Ashley Holland, as Ford, also leaves something to be desired. His diction
is variable, but he covers his tone and varies his inflections well
to convey Ford's many emotions in his jealousy aria. Disturbingly, the
voice beats (not quite wobbles) at the climax.
The lighter voiced women all sing well with Yvonne
Kenny a spunky Alice whilst Susan Gritton's ethereal Nannetta is well
matched by Barry Banks' youthful sounding, well enunciated, high tenor,
brilliantly conveying Fenton's ardour. The Mistress Quickly lacks the
required steadiness as well as the strength of tone the part calls for.
The minor parts are variably taken with wobble balanced by Clive Bayley's
well focused, if lean toned, Pistol, a highlight.
Falstaff was the culmination of Verdi's long career.
His orchestration, with its finale fugue, represents challenges to even
the best natural Verdians; I would not put Paul Daniel in that category.
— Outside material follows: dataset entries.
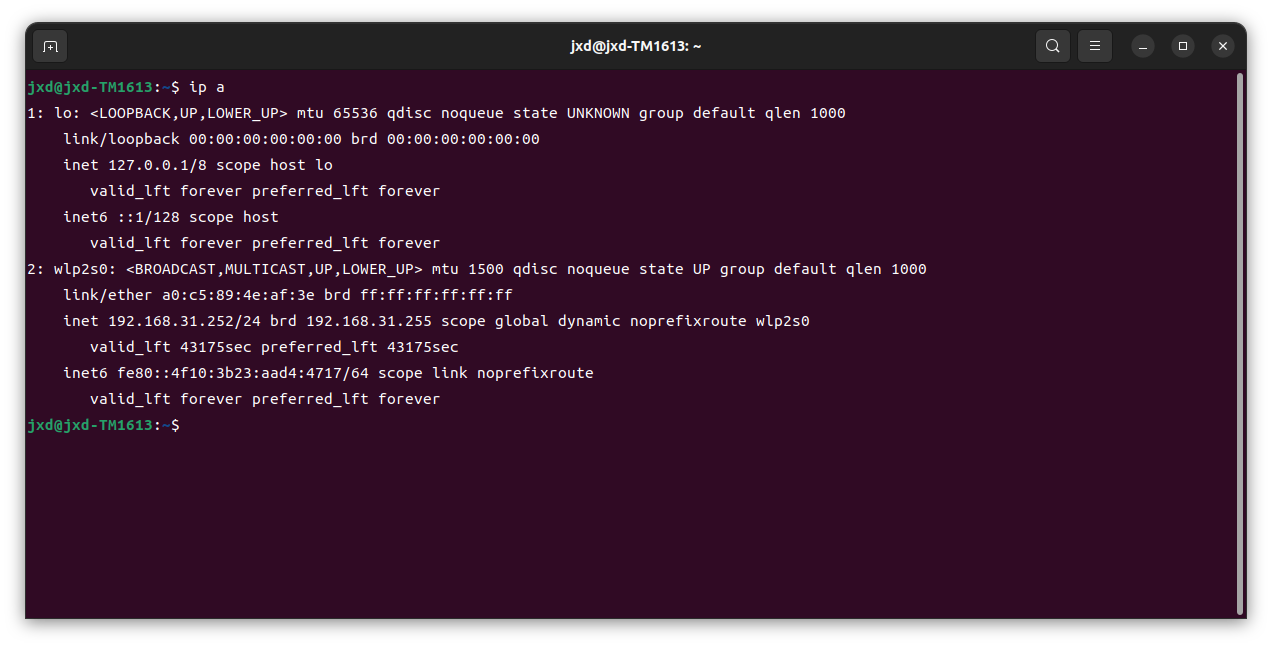Close the terminal window
Viewport: 1272px width, 647px height.
click(1223, 46)
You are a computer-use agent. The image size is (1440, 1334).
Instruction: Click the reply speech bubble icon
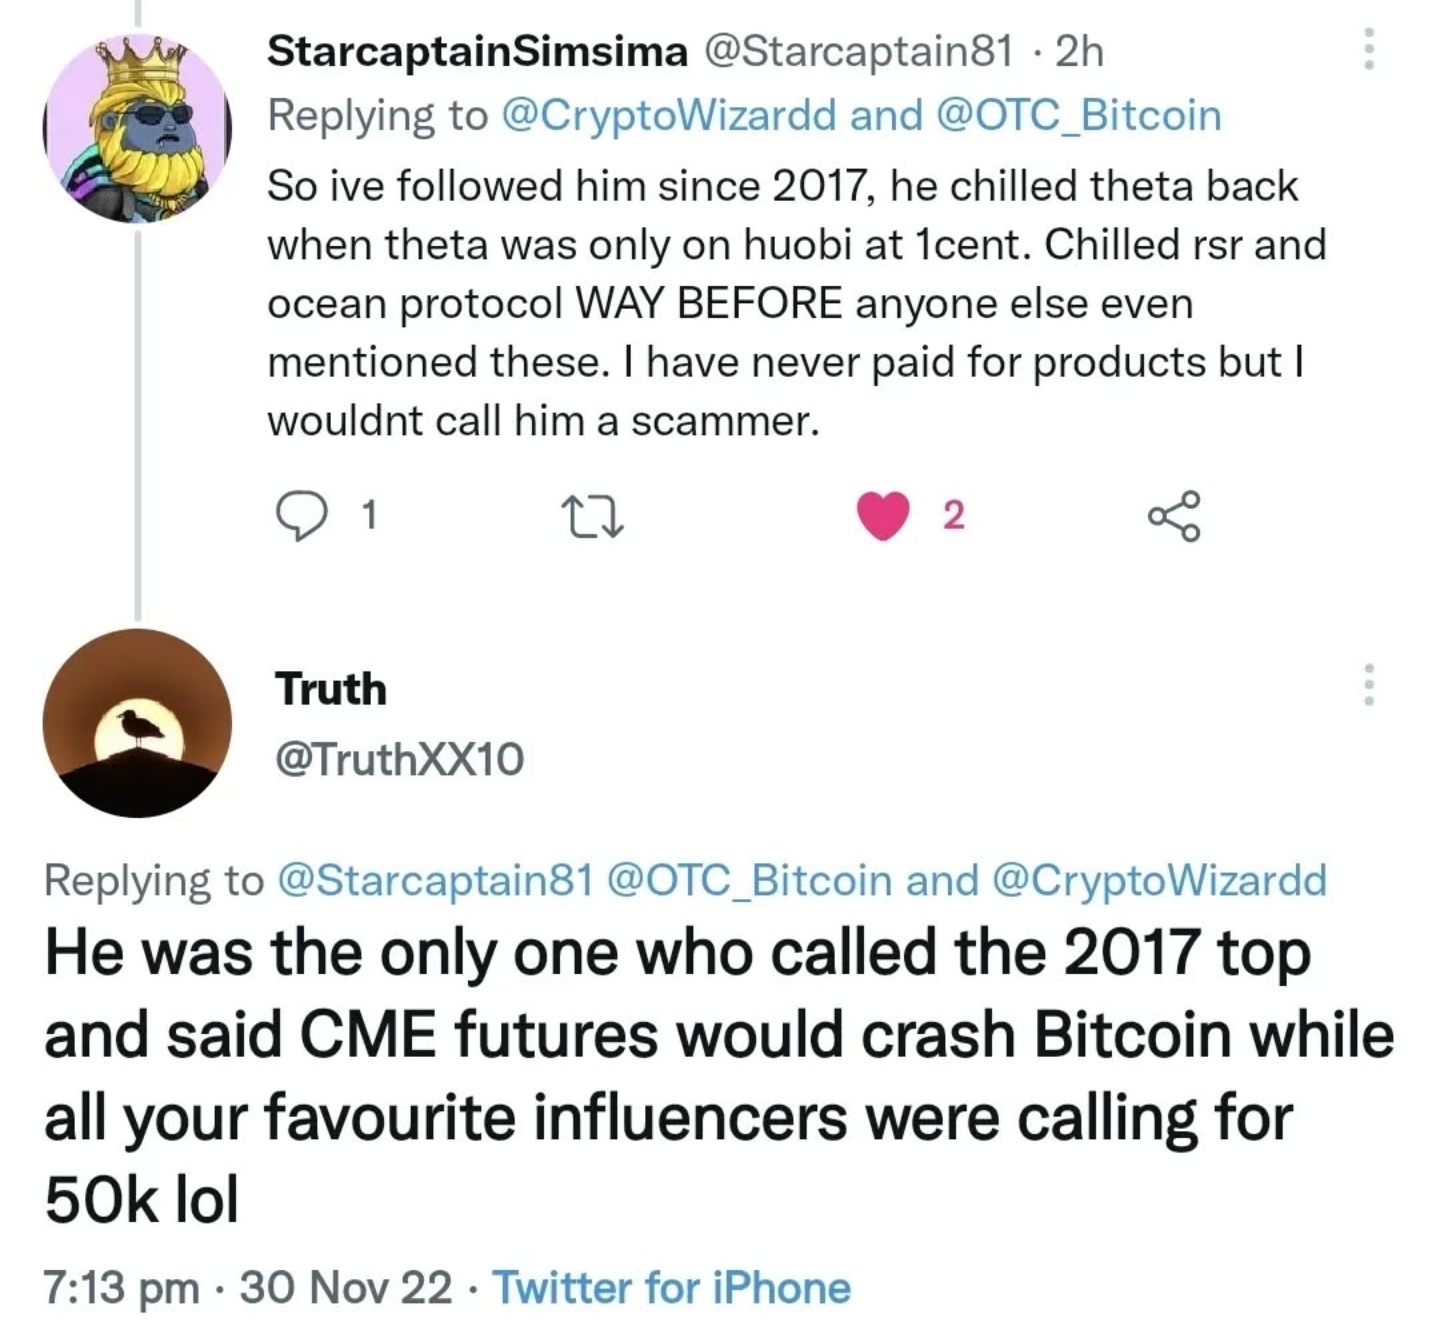297,516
He could gainfully sit at the feet of Ted Downes or Mark Elder and learn
what conducting Verdi's music is about. Changes of dynamic or tempo
are not sufficient. He is not helped by the lack of atmosphere in the
recording (unusual from Chandos) with the voices and orchestra set well
back. Karajan's 1956 early stereo recording has greater immediacy if
lacking warmth. However, if you want Falstaff in English, it's "Hobson's
Choice" there is not likely to be another recording!